* ZU ERLEDIGENDE AUFGABEN
• 1. Gib aus dem Text über Vision Konsum und JTI den Teil wortgetreu zurück, der mit den Worten „Die Bande zwischen“ beginnt und mit „Einzelunterschrift handeln kann.“ endet.
• 2. Mit welcher Begründung ist JTI laut der Mediensprecherin im Text über Vision Konsum und JTI Mitglied von Vision Konsum?
• 3. Führe den Text über Vision Konsum und JTI im Anschluss an seinen letzten Satz weiter.

* TEXTABSCHNITT
Enge Bande zu Tabakkonzern

Und just beim Tabak wird man auch fündig, wenn man nach den Geldgebern von Vision Konsum sucht. Bei Frehners IG-Genuss-Anlässen war auffällig häufig Japan Tobacco International (JTI) als Mit-Gastgeber aufgeführt. Die damalige Verantwortliche für Public Affairs des Zigarettenmultis durfte sich bei den Nachtessen vor versammelter Parlamentarierinnen-Schar etwa zum Tabakproduktegesetz und zu den darin vorgesehenen Werbeverboten äussern. Frehner sagt zu alledem noch weniger als die anderen Vorstandsmitglieder von Vision Konsum: gar nichts. 

Auf Anfrage beim Tabakkonzern antwortet Mediensprecherin Andrea Hausmann: «JTI ist Mitglied von Vision Konsum, weil wir die Ziele der Organisation teilen.» Nachfragen zum Mitgliederbeitrag mag sie «aus wettbewerbstechnischen Gründen» jedoch nicht beantworten.

Die Bande zwischen dem Zigarettenmulti und Vision Konsum, beziehungsweise deren Vorstandsmitglied Sebastian Frehner, sind auch sonst eng. An Frehners Geschäftsadresse residiert unter anderem eine Beratungsfirma, bei der ein Mitarbeiter der Abteilung Corporate Affairs & Communications von JTI mit Einzelunterschrift handeln kann.

* BEREITGESTELLTES MATERIAL
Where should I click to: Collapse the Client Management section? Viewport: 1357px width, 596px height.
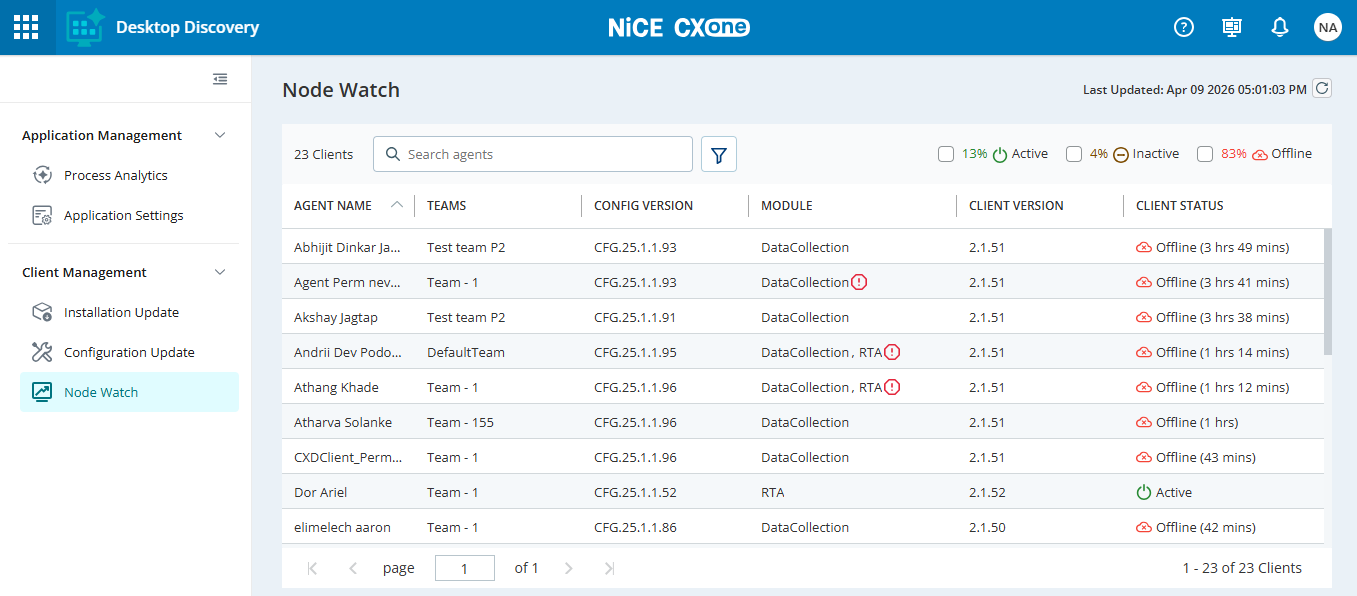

* DIE ANTWORTEN
• 1.
Die Bande zwischen dem Zigarettenmulti und Vision Konsum, beziehungsweise deren Vorstandsmitglied Sebastian Frehner, sind auch sonst eng. An Frehners Geschäftsadresse residiert unter anderem eine Beratungsfirma, bei der ein Mitarbeiter der Abteilung Corporate Affairs & Communications von JTI mit Einzelunterschrift handeln kann.

• 2. Weil JTI die Ziele der Organisation teilt.

• 3.
Abstimmungsempfehlungen ans Parlament

Doch offensichtlich steht Vision Konsum nicht ausschliesslich im Dienst der Tabakindustrie. Seit der letzten Session verschickt die Geschäftsstelle auch Abstimmungsempfehlungen an die Mitglieder von National- und Ständerat.

  • Die Motion für ein Einfuhrverbot von Waren aus Zwangsarbeit etwa beurteilt Vision Konsum als «nicht umsetzbar».
  • Die parlamentarische Initiative zum Schutz des Grund-, Trink-, Fluss- und Seewassers vor nachweislich schädlichen Pestiziden hält der Verein für eine «überflüssige Regulierung».
  • Im Sommer 2020 trommelte Geschäftsführer David Trachsel zudem Jungpolitikerinnen und -politiker von bürgerlichen Parteien für ein Werbevideo für die neue Mobilfunktechnologie 5G zusammen. Die Geldgeber des bieder gemachten Filmchens: unbekannt. 

Das thematische Portefeuille von Vision Konsum dürfte noch breiter werden. Noch fehlen lediglich die echten Konsumententhemen.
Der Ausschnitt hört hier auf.